*Your objective*:
Using the records below, give again exactly the lines from the line that contains "Identify the click" through the line that contains "お問い合わせ (936, 75)", both ends included, and only those.

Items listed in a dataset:
────────────────────
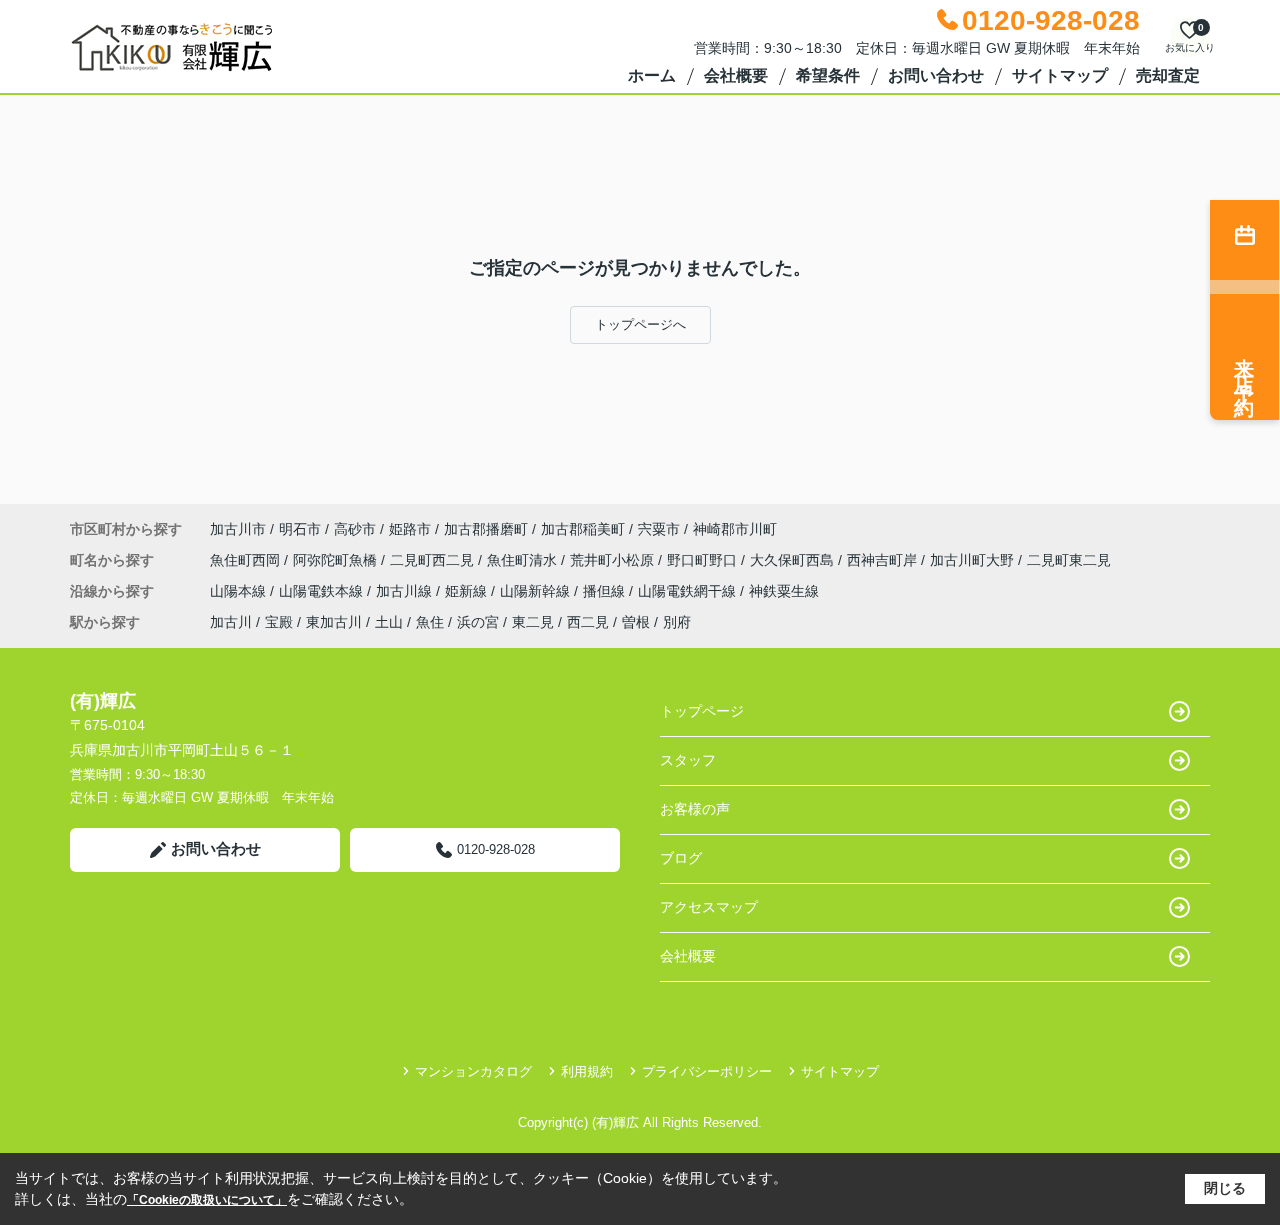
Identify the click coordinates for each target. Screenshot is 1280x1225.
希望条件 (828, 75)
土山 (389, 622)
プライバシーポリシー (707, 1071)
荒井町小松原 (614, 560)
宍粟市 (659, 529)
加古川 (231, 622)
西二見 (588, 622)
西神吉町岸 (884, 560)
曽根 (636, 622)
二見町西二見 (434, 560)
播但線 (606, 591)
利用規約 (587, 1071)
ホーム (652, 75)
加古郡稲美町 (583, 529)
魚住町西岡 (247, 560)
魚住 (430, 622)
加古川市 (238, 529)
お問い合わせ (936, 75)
────────────────────
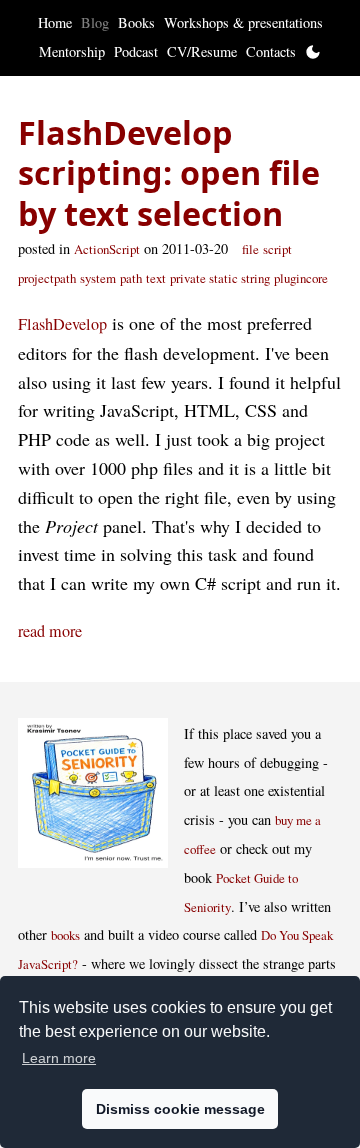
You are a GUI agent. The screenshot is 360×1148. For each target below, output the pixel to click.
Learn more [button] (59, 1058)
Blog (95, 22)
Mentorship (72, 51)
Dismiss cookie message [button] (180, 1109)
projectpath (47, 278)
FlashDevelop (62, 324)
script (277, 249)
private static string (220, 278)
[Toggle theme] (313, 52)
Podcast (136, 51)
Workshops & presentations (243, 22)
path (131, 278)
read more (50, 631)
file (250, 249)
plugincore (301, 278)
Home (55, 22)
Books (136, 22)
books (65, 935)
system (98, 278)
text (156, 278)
────────────────────
*Response to this task*:
Identify the click coordinates for each target. Screenshot is 1280x1225.
希望条件 (828, 75)
土山 (389, 622)
プライバシーポリシー (707, 1071)
荒井町小松原 (614, 560)
宍粟市 (659, 529)
加古川 (231, 622)
西二見 (588, 622)
西神吉町岸 (884, 560)
曽根 (636, 622)
二見町西二見 (434, 560)
播但線 (606, 591)
利用規約 (587, 1071)
ホーム (652, 75)
加古郡稲美町 (583, 529)
魚住町西岡 (247, 560)
魚住 (430, 622)
加古川市 (238, 529)
お問い合わせ (936, 75)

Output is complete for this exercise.